— Work to complete —
The answer must consist solely of the lines from the one with "Viewport: 613px width, 588px height." through the last line of the data, copied exactly, with no pictures.
___
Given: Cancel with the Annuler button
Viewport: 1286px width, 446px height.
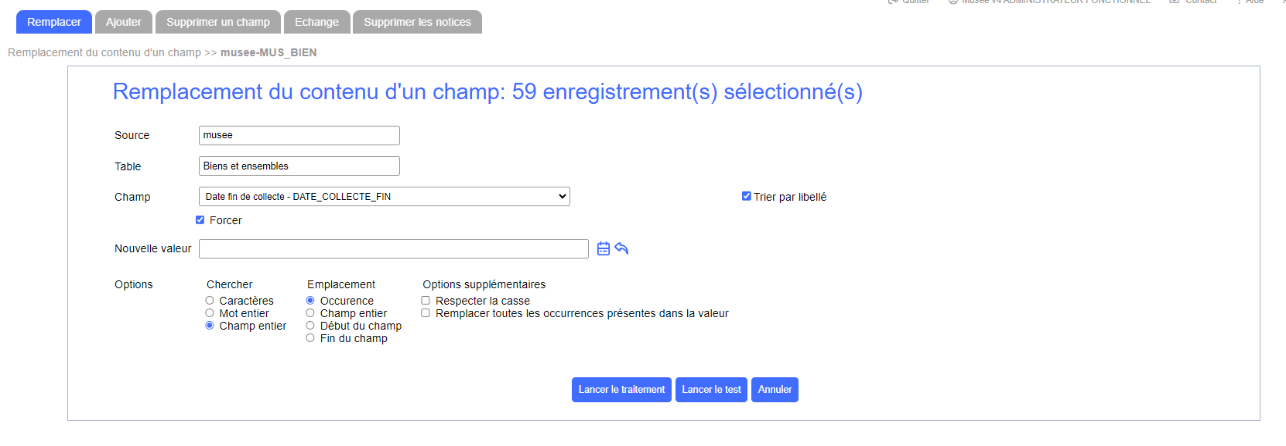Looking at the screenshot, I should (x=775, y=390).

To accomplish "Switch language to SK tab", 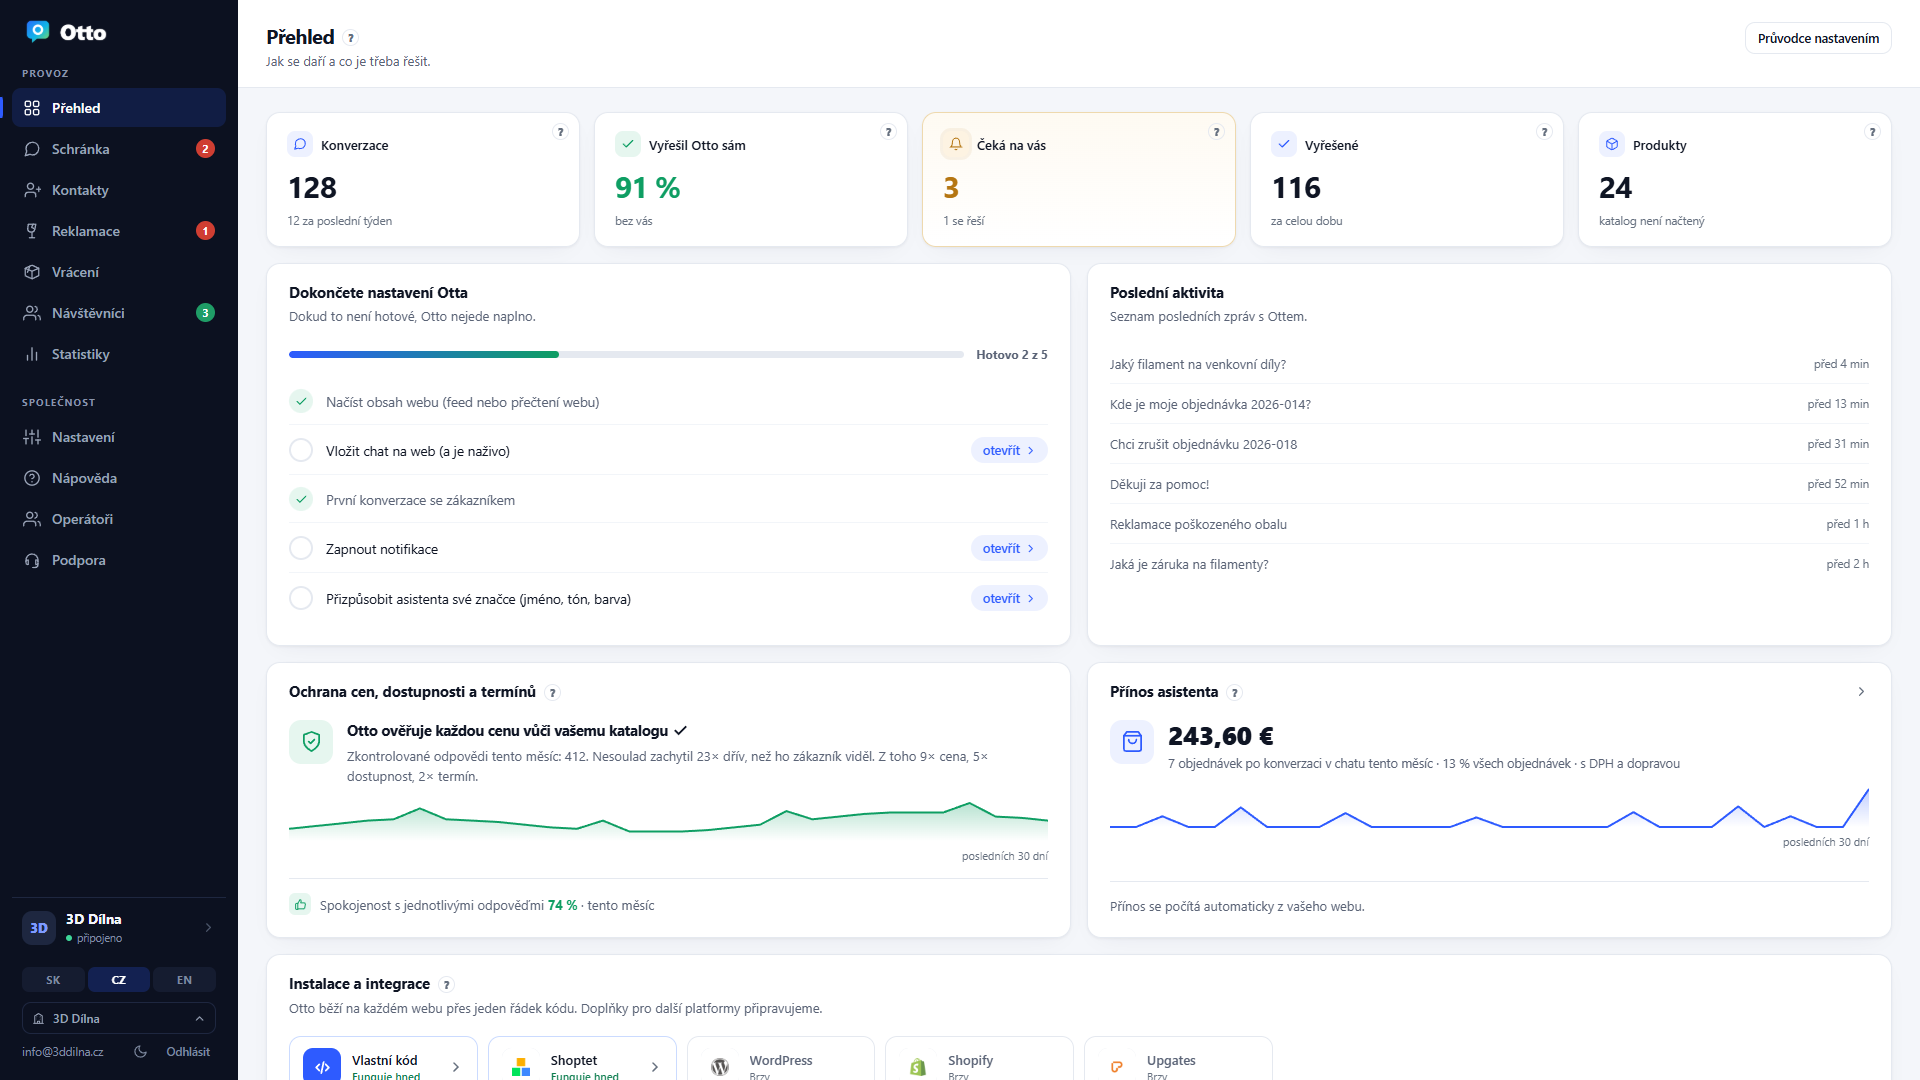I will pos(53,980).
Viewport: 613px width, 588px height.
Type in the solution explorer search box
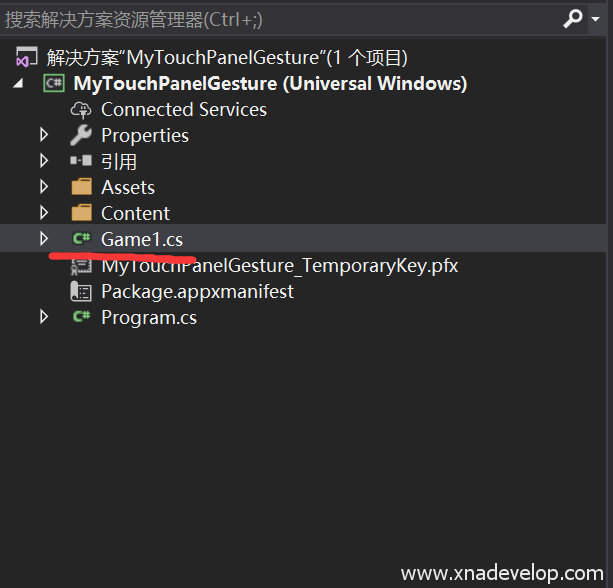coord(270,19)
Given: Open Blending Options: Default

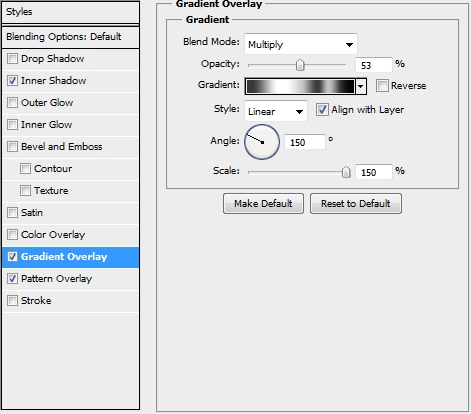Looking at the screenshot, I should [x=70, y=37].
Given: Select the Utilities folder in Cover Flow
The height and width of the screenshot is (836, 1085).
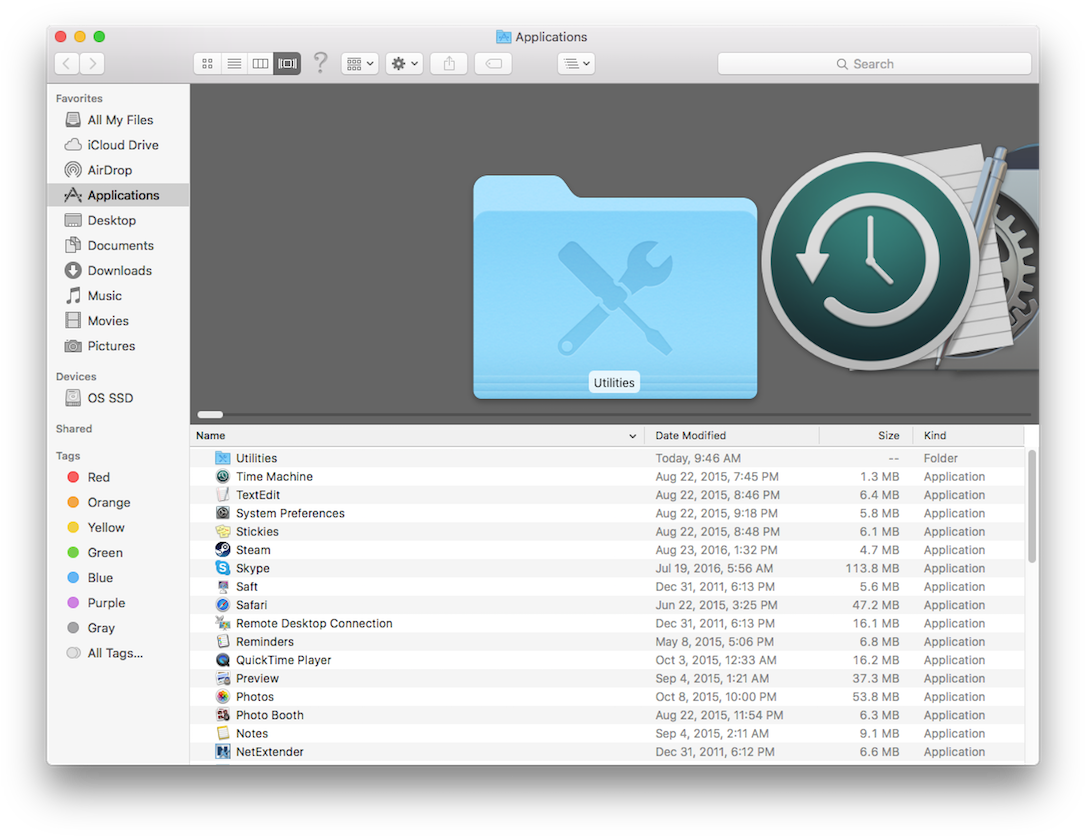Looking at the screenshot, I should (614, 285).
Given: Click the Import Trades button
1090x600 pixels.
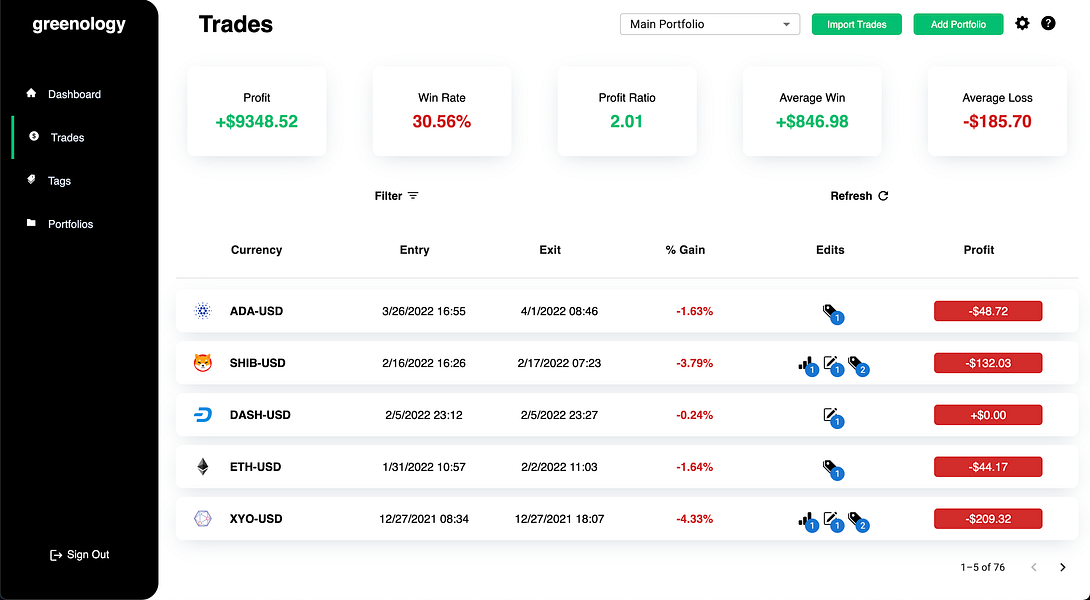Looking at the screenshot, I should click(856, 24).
___
— Your solution —
Viewport: 613px width, 588px height.
Type in the solution explorer search box
coord(270,19)
Given: Open Blending Options: Default

Looking at the screenshot, I should [x=70, y=37].
Given: Select the Utilities folder in Cover Flow
The height and width of the screenshot is (836, 1085).
Looking at the screenshot, I should (614, 285).
Given: Click the Import Trades button
1090x600 pixels.
Looking at the screenshot, I should click(856, 24).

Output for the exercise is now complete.